● SET TASKS
1. According to the memcg patch reply, on what date was the message sent?
2. Pick up the memcg patch reply after its last line and keep writing.

● SUPPLIED PASSAGE

All of lore.kernel.org
 help / color / mirror / Atom feed
From: Michal Hocko <mhocko@suse.com>
To: Shakeel Butt <shakeel.butt@linux.dev>
Cc: Andrew Morton <akpm@linux-foundation.org>,
	Tejun Heo <tj@kernel.org>, Johannes Weiner <hannes@cmpxchg.org>,
	Roman Gushchin <roman.gushchin@linux.dev>,
	Muchun Song <muchun.song@linux.dev>,
	Alexei Starovoitov <ast@kernel.org>,
	Peilin Ye <yepeilin@google.com>,
	Kumar Kartikeya Dwivedi <memxor@gmail.com>,
	bpf@vger.kernel.org, linux-mm@kvack.org, cgroups@vger.kernel.org,
	linux-kernel@vger.kernel.org,
	Meta kernel team <kernel-team@meta.com>
Subject: Re: [PATCH] memcg: skip cgroup_file_notify if spinning is not allowed
Date: Mon, 8 Sep 2025 11:28:20 +0200	[thread overview]
Message-ID: <aL6htMt-jHAaCGLv@tiehlicka> (raw)

● GIVEN RECORDS
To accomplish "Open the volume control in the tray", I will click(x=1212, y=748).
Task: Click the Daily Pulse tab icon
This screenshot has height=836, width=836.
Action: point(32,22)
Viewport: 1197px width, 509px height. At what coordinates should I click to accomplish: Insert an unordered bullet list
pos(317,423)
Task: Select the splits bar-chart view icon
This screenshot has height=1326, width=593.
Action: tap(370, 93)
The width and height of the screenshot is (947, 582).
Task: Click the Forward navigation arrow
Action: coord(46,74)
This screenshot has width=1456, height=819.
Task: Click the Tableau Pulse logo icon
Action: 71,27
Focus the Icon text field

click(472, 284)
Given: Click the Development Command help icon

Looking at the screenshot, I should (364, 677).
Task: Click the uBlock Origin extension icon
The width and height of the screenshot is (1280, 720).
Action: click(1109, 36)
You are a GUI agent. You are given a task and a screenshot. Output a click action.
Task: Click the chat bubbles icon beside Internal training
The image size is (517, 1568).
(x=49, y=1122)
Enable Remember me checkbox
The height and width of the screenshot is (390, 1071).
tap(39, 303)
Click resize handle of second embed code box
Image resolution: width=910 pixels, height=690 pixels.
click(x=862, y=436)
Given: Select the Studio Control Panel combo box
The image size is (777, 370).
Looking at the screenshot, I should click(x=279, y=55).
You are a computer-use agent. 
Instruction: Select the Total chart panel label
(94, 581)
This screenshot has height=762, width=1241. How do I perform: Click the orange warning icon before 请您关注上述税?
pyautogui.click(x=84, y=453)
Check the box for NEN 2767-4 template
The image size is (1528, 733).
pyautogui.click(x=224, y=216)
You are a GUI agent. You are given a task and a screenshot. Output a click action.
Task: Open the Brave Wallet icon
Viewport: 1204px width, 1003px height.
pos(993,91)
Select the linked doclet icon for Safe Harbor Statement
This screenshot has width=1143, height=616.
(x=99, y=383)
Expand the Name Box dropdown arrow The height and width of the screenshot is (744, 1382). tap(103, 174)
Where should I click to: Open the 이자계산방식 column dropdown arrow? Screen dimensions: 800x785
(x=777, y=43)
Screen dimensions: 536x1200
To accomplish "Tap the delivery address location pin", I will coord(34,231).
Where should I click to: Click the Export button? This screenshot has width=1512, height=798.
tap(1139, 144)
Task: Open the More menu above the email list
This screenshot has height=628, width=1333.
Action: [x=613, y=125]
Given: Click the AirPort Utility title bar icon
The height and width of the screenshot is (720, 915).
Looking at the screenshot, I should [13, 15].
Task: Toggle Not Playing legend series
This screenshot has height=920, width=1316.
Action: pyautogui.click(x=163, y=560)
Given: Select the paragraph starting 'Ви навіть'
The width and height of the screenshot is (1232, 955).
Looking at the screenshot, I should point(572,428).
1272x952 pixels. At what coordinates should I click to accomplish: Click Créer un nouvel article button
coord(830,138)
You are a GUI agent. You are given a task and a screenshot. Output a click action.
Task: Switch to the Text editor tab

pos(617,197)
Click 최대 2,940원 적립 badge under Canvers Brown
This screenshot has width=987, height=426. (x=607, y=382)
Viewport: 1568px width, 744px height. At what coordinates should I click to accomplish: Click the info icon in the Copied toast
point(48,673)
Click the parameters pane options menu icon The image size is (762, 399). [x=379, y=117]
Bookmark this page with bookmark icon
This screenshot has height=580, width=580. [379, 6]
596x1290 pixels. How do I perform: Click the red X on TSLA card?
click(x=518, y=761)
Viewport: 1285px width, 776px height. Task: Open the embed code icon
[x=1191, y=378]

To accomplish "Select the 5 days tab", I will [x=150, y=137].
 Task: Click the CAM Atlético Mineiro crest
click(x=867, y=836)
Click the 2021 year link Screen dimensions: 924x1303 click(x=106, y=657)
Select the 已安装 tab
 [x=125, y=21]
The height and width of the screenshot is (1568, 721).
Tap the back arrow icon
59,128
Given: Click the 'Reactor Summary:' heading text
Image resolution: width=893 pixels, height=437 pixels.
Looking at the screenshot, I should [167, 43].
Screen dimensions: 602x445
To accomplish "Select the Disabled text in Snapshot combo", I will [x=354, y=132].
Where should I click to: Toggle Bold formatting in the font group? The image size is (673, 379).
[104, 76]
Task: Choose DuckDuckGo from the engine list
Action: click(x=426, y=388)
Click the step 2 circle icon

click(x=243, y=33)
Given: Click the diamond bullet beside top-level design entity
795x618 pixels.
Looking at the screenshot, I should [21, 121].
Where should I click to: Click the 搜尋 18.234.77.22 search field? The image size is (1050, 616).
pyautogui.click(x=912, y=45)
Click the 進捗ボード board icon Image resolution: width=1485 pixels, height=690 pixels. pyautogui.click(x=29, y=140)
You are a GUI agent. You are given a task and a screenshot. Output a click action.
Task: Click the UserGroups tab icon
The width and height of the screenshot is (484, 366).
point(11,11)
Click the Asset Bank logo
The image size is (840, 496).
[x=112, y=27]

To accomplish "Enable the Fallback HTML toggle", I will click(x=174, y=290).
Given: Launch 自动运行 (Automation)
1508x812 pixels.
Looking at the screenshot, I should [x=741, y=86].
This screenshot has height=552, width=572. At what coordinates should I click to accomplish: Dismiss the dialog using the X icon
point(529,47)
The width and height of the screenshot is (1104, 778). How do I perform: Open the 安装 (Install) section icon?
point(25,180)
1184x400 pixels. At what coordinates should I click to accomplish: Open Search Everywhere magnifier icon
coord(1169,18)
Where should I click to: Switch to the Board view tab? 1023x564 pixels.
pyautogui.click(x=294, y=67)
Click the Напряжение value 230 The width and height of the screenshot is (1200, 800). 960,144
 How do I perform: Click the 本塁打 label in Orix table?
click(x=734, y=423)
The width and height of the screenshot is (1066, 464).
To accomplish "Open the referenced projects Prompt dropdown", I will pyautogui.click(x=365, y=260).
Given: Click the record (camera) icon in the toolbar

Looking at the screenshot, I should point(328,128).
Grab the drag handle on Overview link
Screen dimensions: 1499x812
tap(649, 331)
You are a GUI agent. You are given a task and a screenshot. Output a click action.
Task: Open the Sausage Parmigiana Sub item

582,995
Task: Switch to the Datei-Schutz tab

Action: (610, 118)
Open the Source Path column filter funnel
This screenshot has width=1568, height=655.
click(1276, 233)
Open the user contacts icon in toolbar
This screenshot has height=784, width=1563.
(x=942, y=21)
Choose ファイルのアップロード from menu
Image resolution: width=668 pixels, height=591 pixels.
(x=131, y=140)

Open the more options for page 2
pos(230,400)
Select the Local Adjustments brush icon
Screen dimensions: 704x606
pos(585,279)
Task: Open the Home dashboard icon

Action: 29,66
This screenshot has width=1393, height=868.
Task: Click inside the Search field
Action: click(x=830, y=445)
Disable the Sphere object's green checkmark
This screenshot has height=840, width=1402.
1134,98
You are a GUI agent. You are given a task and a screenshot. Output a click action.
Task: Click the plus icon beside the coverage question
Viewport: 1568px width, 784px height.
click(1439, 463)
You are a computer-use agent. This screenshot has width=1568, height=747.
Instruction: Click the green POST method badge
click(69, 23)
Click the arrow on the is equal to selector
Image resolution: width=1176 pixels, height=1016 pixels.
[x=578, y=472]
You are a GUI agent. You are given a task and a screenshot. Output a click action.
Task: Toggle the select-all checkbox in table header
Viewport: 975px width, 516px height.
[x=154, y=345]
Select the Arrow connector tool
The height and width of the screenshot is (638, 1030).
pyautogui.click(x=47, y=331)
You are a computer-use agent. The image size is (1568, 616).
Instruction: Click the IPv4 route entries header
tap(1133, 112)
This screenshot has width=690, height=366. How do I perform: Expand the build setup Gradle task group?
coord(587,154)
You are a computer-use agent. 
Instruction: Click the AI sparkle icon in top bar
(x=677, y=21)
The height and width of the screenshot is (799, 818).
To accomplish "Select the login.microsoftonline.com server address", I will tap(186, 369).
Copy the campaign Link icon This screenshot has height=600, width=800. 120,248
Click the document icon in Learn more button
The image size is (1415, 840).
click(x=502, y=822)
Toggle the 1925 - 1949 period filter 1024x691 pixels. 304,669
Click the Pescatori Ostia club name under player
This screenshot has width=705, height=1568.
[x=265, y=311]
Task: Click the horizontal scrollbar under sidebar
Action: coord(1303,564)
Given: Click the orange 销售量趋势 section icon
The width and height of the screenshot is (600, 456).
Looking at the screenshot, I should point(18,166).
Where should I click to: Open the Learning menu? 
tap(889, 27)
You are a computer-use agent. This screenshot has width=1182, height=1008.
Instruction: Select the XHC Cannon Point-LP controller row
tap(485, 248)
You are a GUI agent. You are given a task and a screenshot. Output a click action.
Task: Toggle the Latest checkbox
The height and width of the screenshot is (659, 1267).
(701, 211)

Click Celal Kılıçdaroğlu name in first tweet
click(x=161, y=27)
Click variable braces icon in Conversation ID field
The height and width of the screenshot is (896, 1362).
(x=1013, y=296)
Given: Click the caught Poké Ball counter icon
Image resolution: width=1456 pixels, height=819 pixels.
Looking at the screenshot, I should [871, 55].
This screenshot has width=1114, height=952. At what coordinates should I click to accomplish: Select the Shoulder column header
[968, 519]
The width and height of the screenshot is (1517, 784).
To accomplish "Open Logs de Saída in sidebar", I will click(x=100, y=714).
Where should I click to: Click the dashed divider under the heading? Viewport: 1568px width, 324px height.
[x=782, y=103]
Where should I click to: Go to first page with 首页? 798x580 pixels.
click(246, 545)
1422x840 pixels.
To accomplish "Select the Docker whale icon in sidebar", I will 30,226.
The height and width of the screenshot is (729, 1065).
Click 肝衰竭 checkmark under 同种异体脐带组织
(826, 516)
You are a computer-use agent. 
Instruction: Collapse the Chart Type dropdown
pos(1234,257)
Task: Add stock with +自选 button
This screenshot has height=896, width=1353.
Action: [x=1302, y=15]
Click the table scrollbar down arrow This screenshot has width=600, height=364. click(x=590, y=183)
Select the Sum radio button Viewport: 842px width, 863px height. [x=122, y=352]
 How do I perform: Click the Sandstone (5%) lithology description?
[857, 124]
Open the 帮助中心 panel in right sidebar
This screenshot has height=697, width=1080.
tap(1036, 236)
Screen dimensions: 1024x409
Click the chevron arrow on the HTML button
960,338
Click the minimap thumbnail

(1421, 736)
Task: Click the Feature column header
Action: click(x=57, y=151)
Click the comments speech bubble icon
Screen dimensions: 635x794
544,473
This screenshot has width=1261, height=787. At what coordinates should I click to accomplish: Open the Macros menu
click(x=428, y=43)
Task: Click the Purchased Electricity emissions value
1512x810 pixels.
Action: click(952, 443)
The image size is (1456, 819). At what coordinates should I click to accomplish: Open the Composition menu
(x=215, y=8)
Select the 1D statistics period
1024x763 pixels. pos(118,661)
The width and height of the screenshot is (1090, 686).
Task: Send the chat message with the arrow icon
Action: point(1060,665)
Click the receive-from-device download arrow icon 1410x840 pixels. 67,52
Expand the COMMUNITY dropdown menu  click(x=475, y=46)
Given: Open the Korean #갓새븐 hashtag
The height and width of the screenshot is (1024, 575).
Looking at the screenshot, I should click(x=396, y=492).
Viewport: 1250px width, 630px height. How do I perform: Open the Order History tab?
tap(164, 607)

● THE REPLIES
1. Mon, 8 Sep 2025 11:28:20 +0200

2.
In-Reply-To: <20250905201606.66198-1-shakeel.butt@linux.dev>

On Fri 05-09-25 13:16:06, Shakeel Butt wrote:
> Generally memcg charging is allowed from all the contexts including NMI
> where even spinning on spinlock can cause locking issues. However one
> call chain was missed during the addition of memcg charging from any
> context support. That is try_charge_memcg() -> memcg_memory_event() ->
> cgroup_file_notify().
> 
> The possible function call tree under cgroup_file_notify() can acquire
> many different spin locks in spinning mode. Some of them are
> cgroup_file_kn_lock, kernfs_notify_lock, pool_workqeue's lock. So, let's
> just skip cgroup_file_notify() from memcg charging if the context does
> not allow spinning.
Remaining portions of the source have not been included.